Table 1 Effect of physiochemical factors on the activity of the supernatant and the purified protein, YbdN.

The bioactive protein in the supernatant, which could not be extracted with a variety of solvent systems, was purified by gel filtration and active fractions were analyzed by electrophoresis; active fractions contained a single protein band of 30.7 kDa by electrophoresis (Figure 1), which was inhibitory to the cultures of MRSA, VRE, and L. monocytogenes at doses down to 2 μg of protein on paper discs. When the active fraction from gel filtration was applied to ion-exchange chromatography, inhibitory activity and the protein coeluted as a single peak at 400 mM NaCl (Figure 2). By MALDI-TOF-MS analysis and comparison with the NCBI database, the tryptic digest fingerprint of this protein enabled an identification as YbdN (gi 52784125) of B. licheniformis ATCC (American Type Culture Collection) 14580, with a P-value of 0.001 and a sequence coverage of 33.5%. This protein is included in the complete genome sequence of B. licheniformis (Rey et al., 2004), and a homologous protein is also produced by E. coli O157:H7 EDL933 and B. subtilis. An alignment of peptide sequences revealed that YbdN of B. licheniformis has only 29.1% and 10.8% sequence identity to YbdN from B. subtilis and E. coli, respectively. Hitherto, YbdN has been regarded as an extracellular protein with unknown function (Tjalsma et al., 2004); however, the NCBI database entry AAU21908 suggests that B. licheniformis YbdN has sequence similarity to pectin lyase.

Fig. 2
figure 2

(a) A single protein peak that eluted at 37% to 40% (wt/vol) NaCl was revealed by anion-exchange chromatography of the active gel filtration fractions (see Figure 1). (b) Inhibitory profile of ion-exchange fraction (c) s. SDS-PAGE analysis after anion exchange of fractions 7 to 10, with inhibitory activity in fraction 10. Lane MW contains the molecular weight markers.

The approach of using Columbia broth, synthetic polyurethane sponge, and shaking at 210 to 230 rpm permitted the recovery of a novel protein with effectiveness against antibiotic-resistant strains of human pathogens, specifically MRSA and VRE. The intricacies of this particular method are obscure, and it is difficult to explain the benefit at shaking at 210 to 230 rpm compared to higher or lower settings. This possibly reflects a requirement for optimum oxygen levels, which may be important for biofilm formation (Brindle et al., 1998), or the ability of the sponge to enable the development of a biofilm capable of secreting antibacterial protein.

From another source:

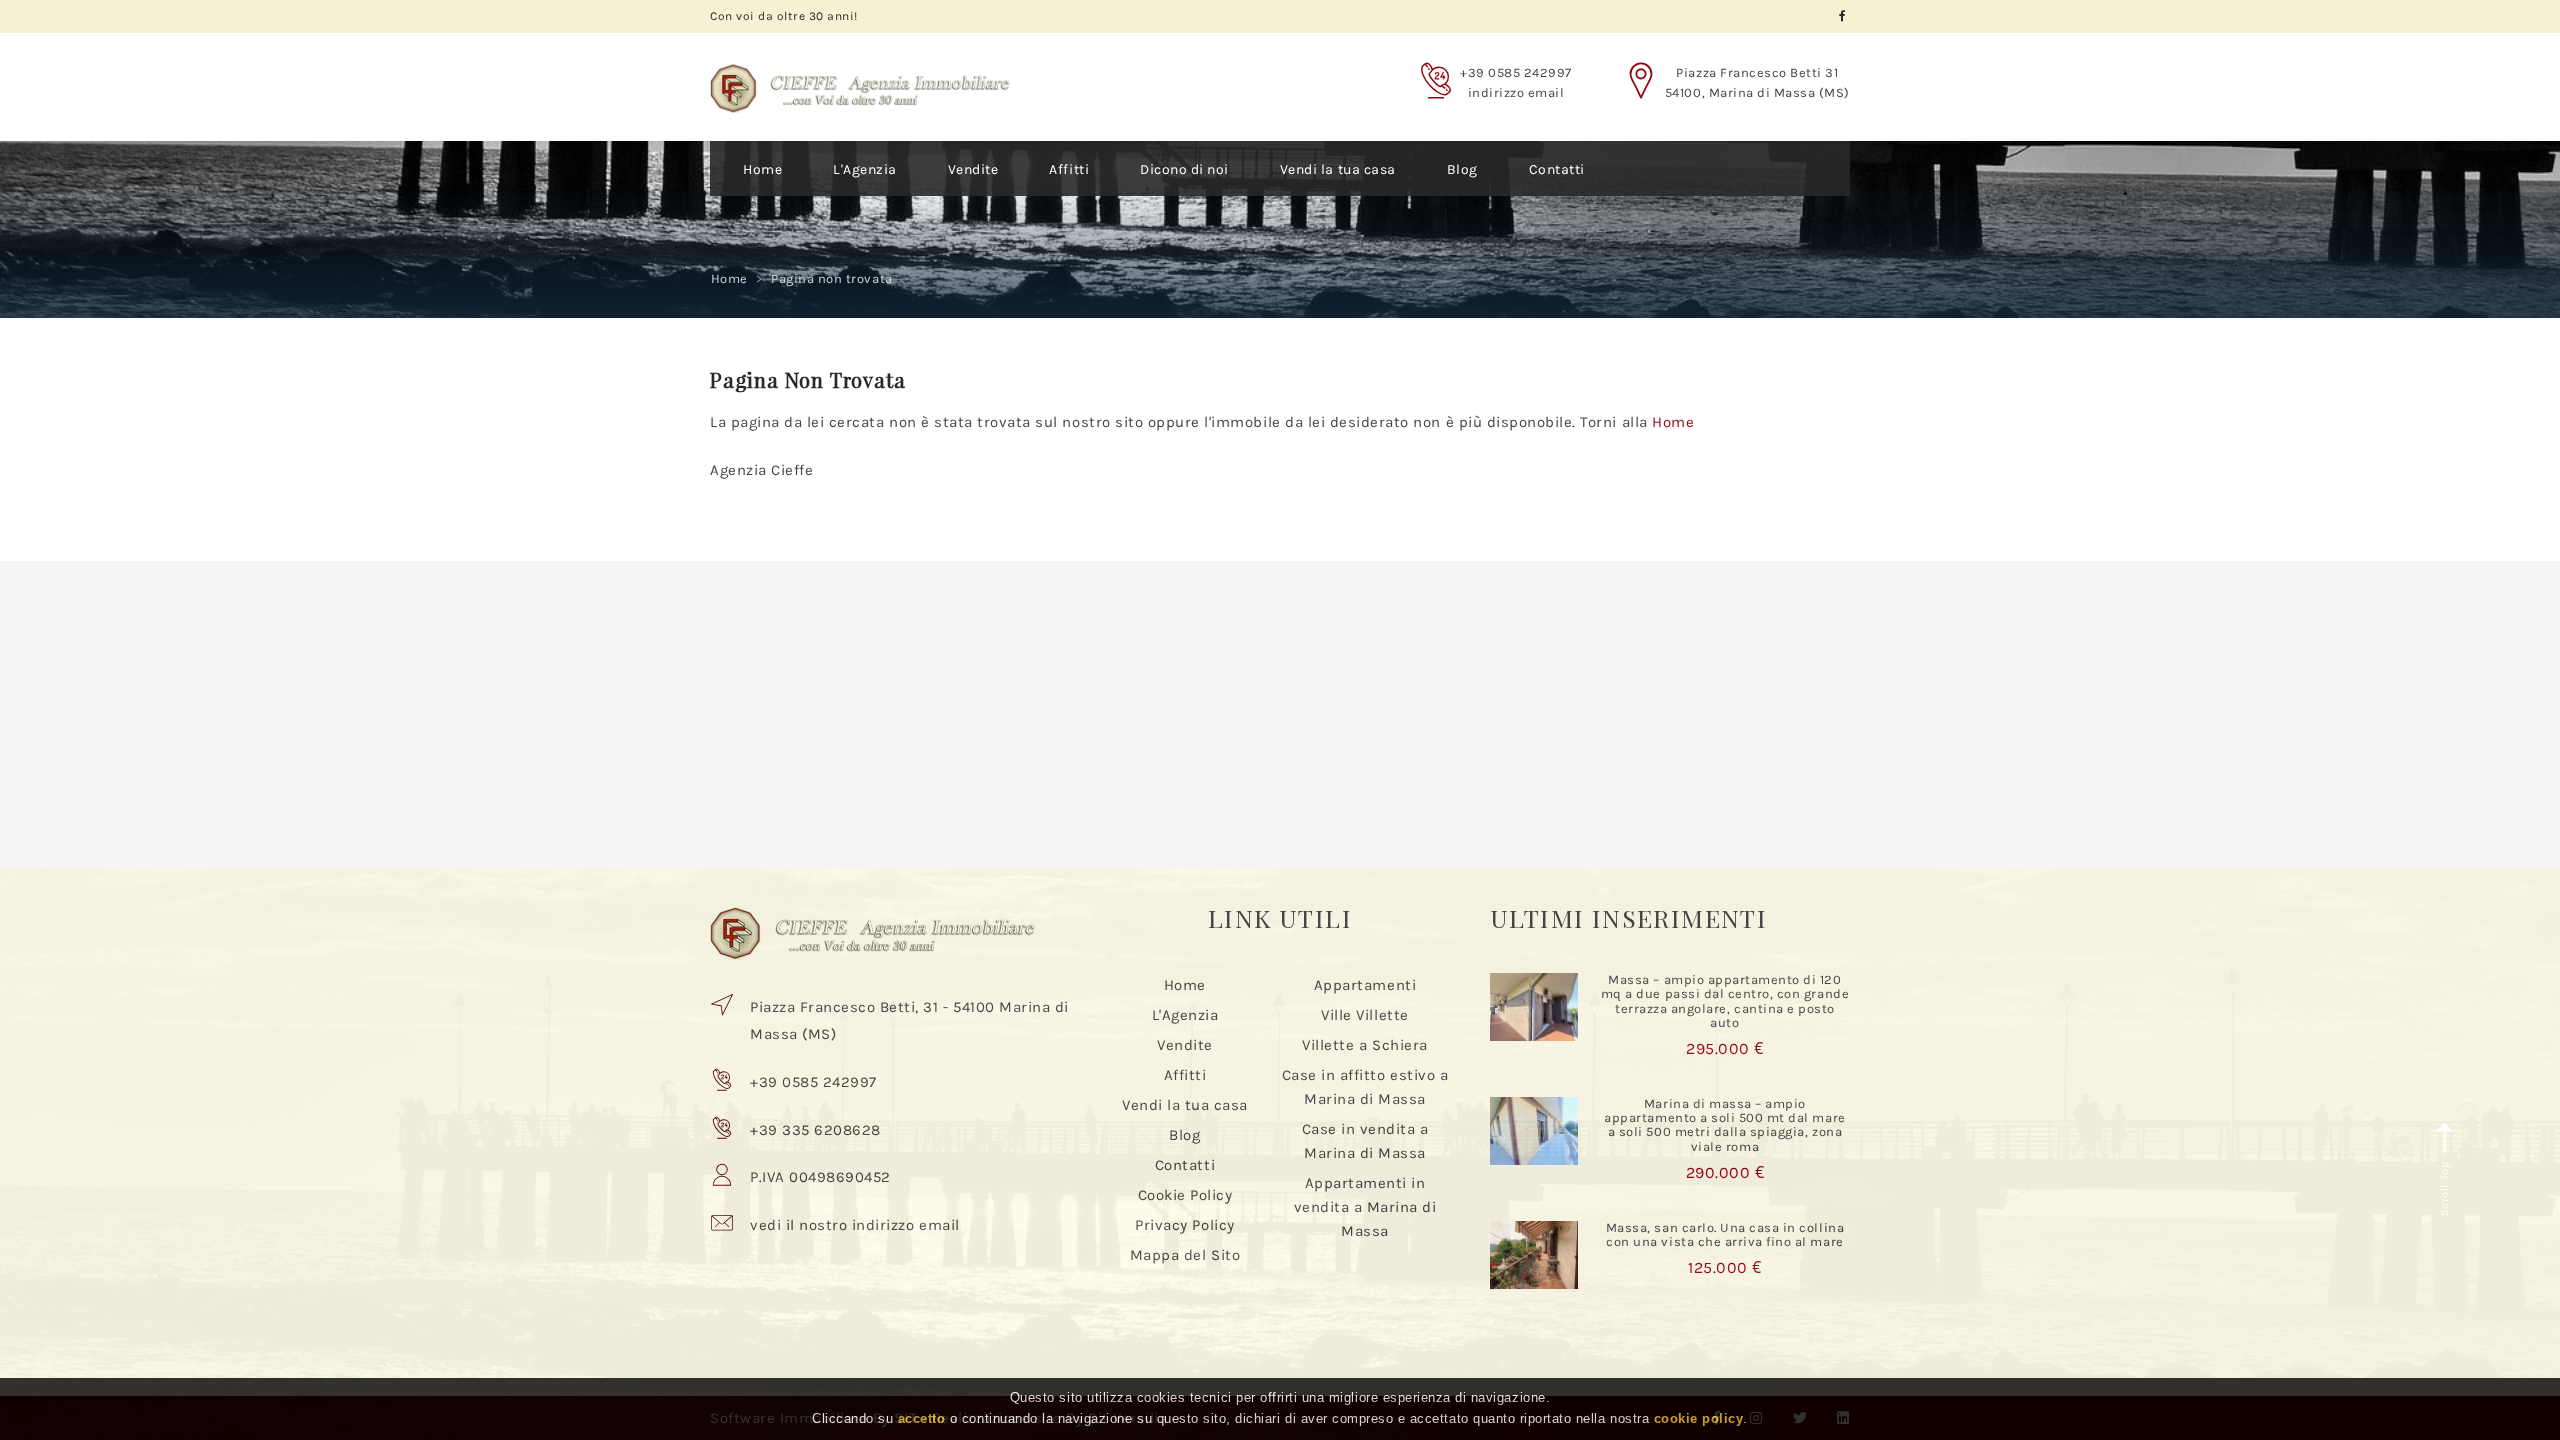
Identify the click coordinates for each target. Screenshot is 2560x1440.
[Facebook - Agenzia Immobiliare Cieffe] (1842, 16)
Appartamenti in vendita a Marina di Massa (1365, 1207)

Gram-positive endospore forming bacilli have long been associated with the production of antibacterial compounds. For example, a wide range of antibacterial peptides has been recovered from B. subtilis, B. brevis, and B. polymyxa and include bacitracin, gramicidin, and polymyxin, respectively (Marahiel et al., 1993). Indeed, the potential value of B. licheniformis is attested by the recovery of bacitracin and lichenin (Marahiel et al., 1993; Cladera et al., 2004). Of relevance to this study, some antibacterial proteins have been previously recovered from bacilli, albeit not from B. licheniformis. Examples include thuricin (from B. thuringiensis and B. cereus; Paik et al., 1997; Cherif et al., 2001) and cerein from B. cereus (Oscariz et al., 1999). An antibacterial role, specifically against antibiotic-resistant strains of S. aureus and enterococci, from the protein recovered in this study is exciting and deserves further examination, especially with regard to cloning the gene encoding YbdN from this isolate.